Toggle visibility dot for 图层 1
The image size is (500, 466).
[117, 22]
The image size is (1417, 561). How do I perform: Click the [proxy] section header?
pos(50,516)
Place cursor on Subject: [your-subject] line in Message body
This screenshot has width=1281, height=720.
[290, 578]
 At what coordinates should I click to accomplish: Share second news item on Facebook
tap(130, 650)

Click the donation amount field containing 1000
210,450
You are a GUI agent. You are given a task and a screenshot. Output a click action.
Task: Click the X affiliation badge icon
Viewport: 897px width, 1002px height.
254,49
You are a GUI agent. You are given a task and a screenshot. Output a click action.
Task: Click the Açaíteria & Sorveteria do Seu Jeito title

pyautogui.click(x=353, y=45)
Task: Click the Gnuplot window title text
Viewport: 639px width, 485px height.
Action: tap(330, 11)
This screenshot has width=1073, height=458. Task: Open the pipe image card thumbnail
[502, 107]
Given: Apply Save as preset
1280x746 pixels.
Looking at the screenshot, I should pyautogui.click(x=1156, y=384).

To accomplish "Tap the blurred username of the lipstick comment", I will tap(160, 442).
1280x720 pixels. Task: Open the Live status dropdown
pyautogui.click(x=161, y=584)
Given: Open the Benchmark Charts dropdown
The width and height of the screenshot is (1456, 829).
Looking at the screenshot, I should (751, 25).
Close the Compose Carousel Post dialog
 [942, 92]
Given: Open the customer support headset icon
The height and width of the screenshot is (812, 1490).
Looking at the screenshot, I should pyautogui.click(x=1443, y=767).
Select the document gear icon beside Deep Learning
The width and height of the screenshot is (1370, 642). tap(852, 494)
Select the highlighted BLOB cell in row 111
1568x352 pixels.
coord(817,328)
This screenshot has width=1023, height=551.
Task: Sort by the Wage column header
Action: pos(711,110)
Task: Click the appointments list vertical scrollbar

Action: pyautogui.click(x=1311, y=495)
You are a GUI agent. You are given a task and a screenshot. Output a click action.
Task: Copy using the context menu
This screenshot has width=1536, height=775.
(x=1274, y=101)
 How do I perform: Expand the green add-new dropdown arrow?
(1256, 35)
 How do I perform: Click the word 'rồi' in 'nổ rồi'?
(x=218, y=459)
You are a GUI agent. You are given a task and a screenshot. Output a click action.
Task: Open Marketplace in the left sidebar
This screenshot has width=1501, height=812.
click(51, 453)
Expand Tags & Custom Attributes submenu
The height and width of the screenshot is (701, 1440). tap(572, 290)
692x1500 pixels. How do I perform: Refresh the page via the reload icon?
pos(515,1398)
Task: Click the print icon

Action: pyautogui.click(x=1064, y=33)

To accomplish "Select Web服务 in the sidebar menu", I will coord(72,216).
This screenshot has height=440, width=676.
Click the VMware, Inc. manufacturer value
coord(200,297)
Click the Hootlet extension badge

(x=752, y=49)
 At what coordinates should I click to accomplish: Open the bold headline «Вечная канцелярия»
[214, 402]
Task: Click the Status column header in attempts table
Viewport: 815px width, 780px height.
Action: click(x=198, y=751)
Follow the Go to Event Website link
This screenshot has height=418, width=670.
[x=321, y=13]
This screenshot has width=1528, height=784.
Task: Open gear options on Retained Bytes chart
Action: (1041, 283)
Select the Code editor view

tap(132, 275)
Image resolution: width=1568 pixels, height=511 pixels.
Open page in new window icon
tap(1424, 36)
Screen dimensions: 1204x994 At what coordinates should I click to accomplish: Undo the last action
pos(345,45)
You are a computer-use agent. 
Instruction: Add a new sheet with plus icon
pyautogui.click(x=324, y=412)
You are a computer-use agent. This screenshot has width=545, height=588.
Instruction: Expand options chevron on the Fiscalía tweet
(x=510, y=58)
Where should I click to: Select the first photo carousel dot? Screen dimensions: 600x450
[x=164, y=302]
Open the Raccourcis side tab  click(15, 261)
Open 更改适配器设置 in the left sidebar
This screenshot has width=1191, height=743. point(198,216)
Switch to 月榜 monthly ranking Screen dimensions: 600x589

--- EXERCISE INSTRUCTIONS ---
Check the listing for the word "will". Show each line that has it.

--- WRITTEN RESPONSE ---
To accomplish "Tap the blurred username of the lipstick comment", I will tap(160, 442).
To accomplish "Select Web服务 in the sidebar menu", I will coord(72,216).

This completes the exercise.